Ok GCP parents, time to turn away from the seemingly endless stream of national bad news coming at us and focus on some good news about African American men. A team of researchers from The University of Virginia, The Institute of Family Studies and Columbia University recently released a report, “Black Men Making It in America” which reveals that contrary to public opinion (as shaped by the media), millions of Black men are succeeding economically in America today.

The researchers tracked a group of men born between 1957 and 1964 from their early years to ages 50 and older. They found that the share of Black men who are in the middle class or higher–as measured by their family income–has risen from 39% in 1960 to 57% in 2016. At the same time, the share of black men who are poor has fallen from 41% in 1960 to 18% in 2016. The report notes, “In other words, a substantial share of black men in America are realizing the American Dream—at least financially—and a clear majority of them are not poor.”

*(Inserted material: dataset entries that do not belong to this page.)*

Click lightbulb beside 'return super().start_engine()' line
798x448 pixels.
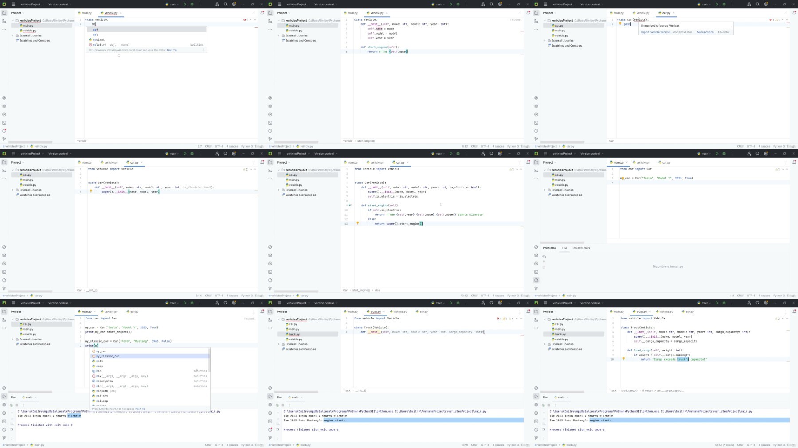pos(358,223)
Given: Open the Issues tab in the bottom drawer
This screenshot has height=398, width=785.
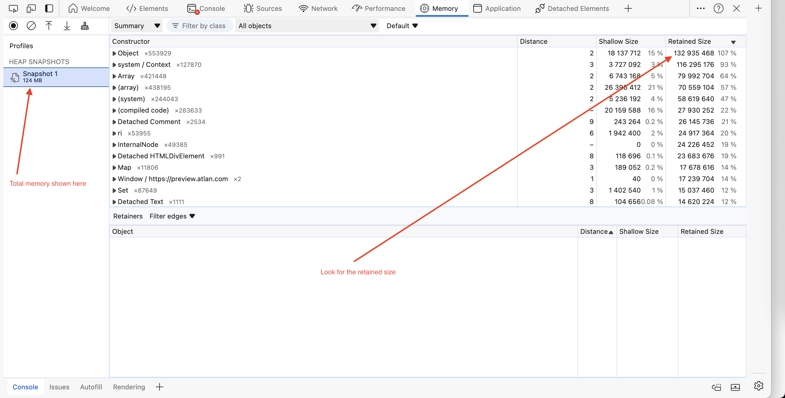Looking at the screenshot, I should pyautogui.click(x=59, y=387).
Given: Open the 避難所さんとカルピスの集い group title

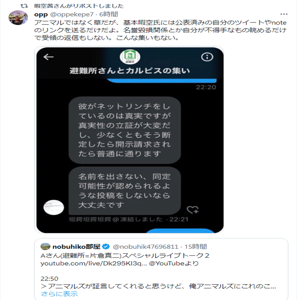Looking at the screenshot, I should coord(129,71).
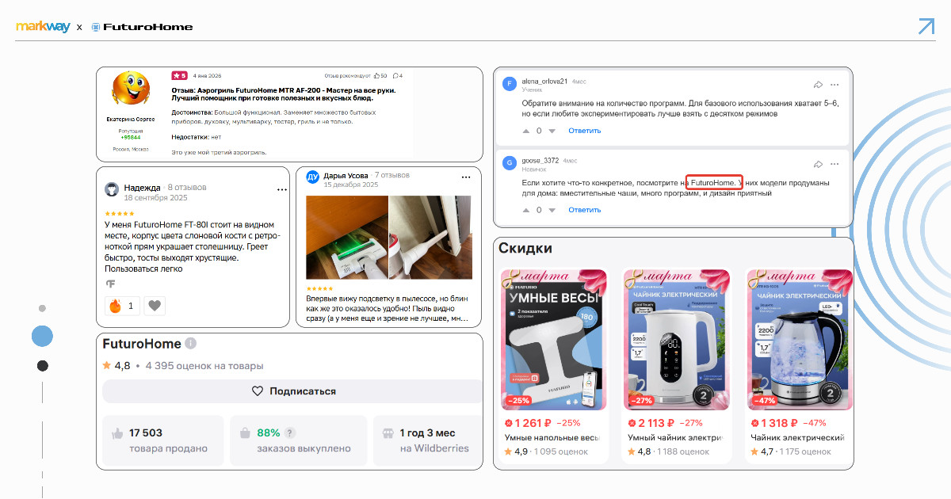Open the glass electric kettle card at 1 318 ₽
The height and width of the screenshot is (499, 951).
pyautogui.click(x=800, y=341)
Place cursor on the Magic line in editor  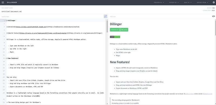tap(12, 52)
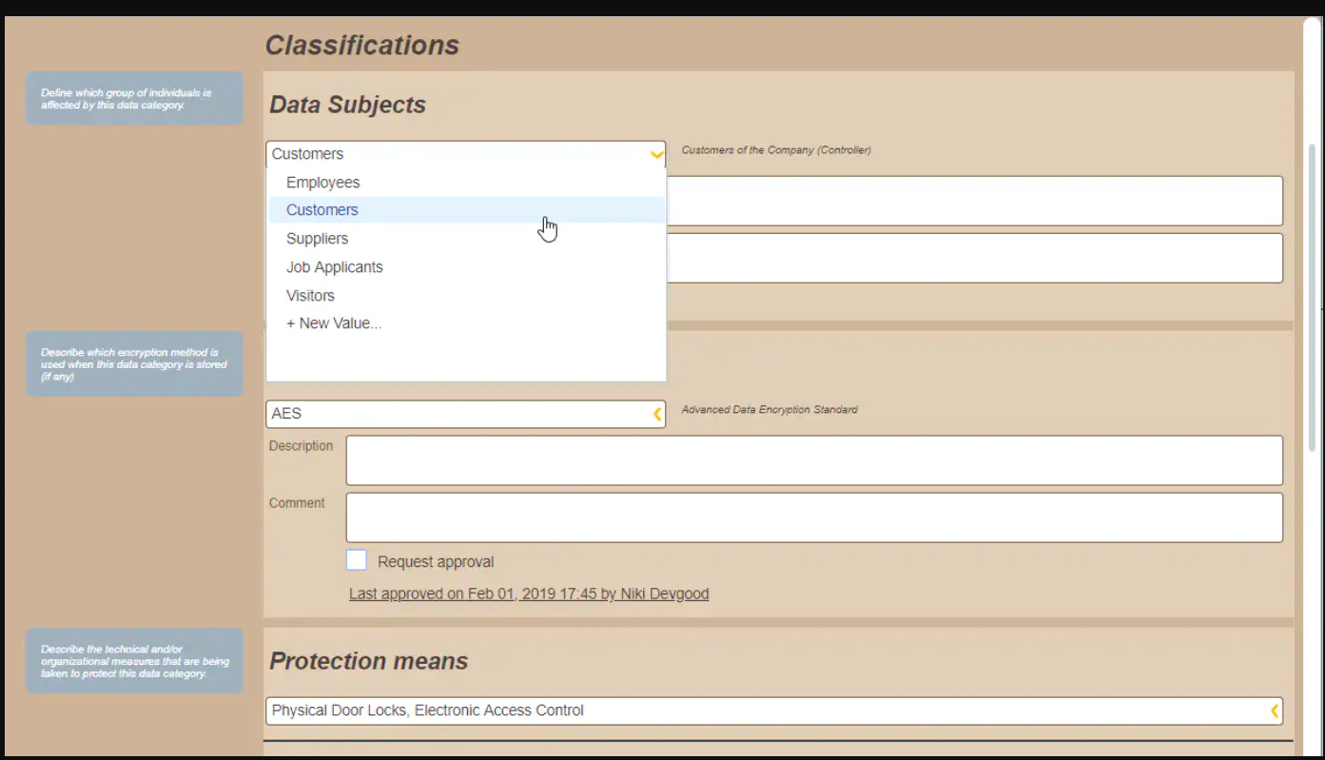Select Customers from the dropdown list
The image size is (1325, 760).
(322, 209)
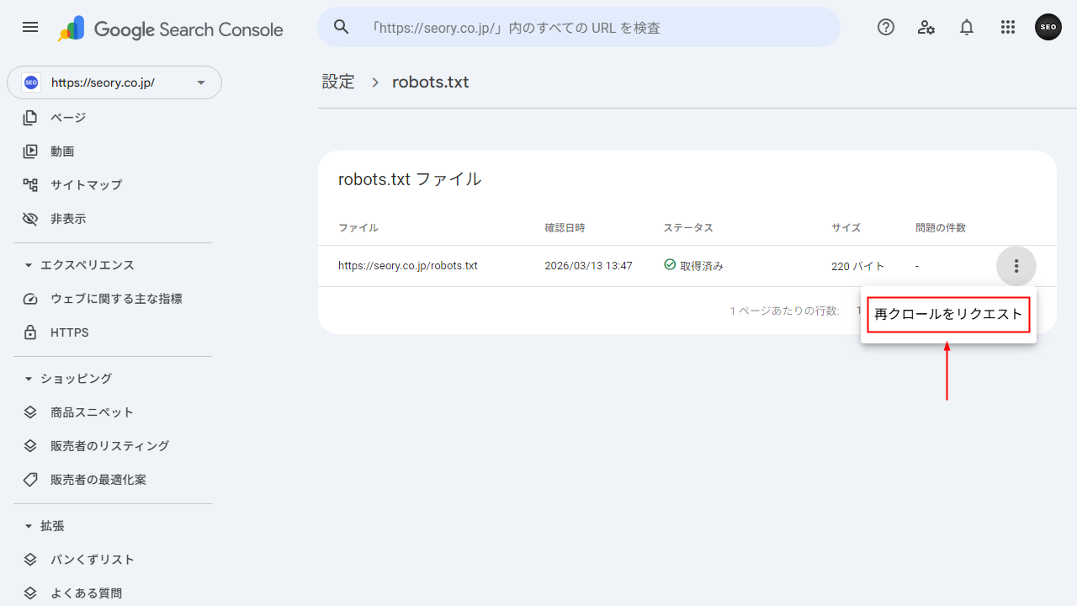1077x606 pixels.
Task: Navigate back via the 設定 breadcrumb
Action: pyautogui.click(x=338, y=82)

The report does note that the percentage of Black men who make it into the middle class or higher by age 50 is significantly smaller than that of their white or Asian peers. It found that Black men experience more upward and downward mobility over the course of their economic lifetimes, and the economic gap between Black men and white men is bigger when they are in their fifties than when they are in their thirties. But it focused on determining the pathways that Black men are following to achieve economic success. Here’s what they found to be the engines that drive it:

1. Education and work. Black men who worked full time and had at least some college education were much more likely to be members of the middle or upper class by the time they got to their 50s. And 52% of Black men who avoided contact with the criminal justice system in their youth have moved into the middle or upper class by midlife, compared with only 28% of Black men who had contact with the criminal justice system when they were young. The researchers note that education, employment and time in the criminal justice system are also linked in predictable ways to the odds that fifty-something year old Black men will remain in poverty.

2. The Military, Marriage, and the Black Church. Black men who served in the military had a 72% better chance making it into the middle class or higher by 50 years old than those who did not serve. The U.S. military provides stable work, good health care, housing, and opportunities for advancement, champions virtues such as duty, responsibility, loyalty, and perseverance, and pushes racial integration. As such it has served as an important route into the middle class. And Black men’s marital status is strongly associated with their economic status at midlife. In fact, the odds of Black men making it to the middle or upper class were at least three times higher for those who marry. (This is due in part to the fact that their black wives contribute a higher share of income to the household than other married women.) In addition, Black men who frequently attended church or other religious services at a young age are also more likely to reach the middle class or higher when they are in their fifties.

3. A Sense That They Are In Control of Their Lives. Black men who score above average in their sense of agency—measured by reports that they are directing the course of their lives versus feeling like they are not in control of their lives—as young men or teenagers in the late 1970s are more likely to be prosperous as fifty-something men in the 2010s. The ability to feel in control may be rooted in a variety of factors, including advantages they experienced growing up, expectations of future success, underlying personality traits, or an orientation to life they adopted. Young black men who see themselves as captains of their fate are more likely to be financially successful in their fifties, even after controlling for factors like their education, employment history, and marital status.

Of course we have to give this good news a sobering reality check. Only 17% of college graduates each year are Black men. And given that poverty and racial bias increase the chances that a young black male will get caught up in the criminal justice system, it is significant that those young men who are charged with a crime are 60% less likely to make it to the middle class. But the headlines of this report remain clear and positive: notwithstanding the disheartening racial news we hear on a daily basis, Black men are succeeding in America.

And GCP parents, we can use this research to help our young sons achieve. It appears that we can better their odds if we: focus on their education–both academic and spiritual; convey to them our clear, rational expectations of their success starting in their early years; and do all that we can to encourage them to feel as if they are masters of their fates (while at the same time making sure they have the emotional and common sense tools they need to survive as Black boys in this America). A tall order for sure, but the evidence that these methods work is powerful and motivating.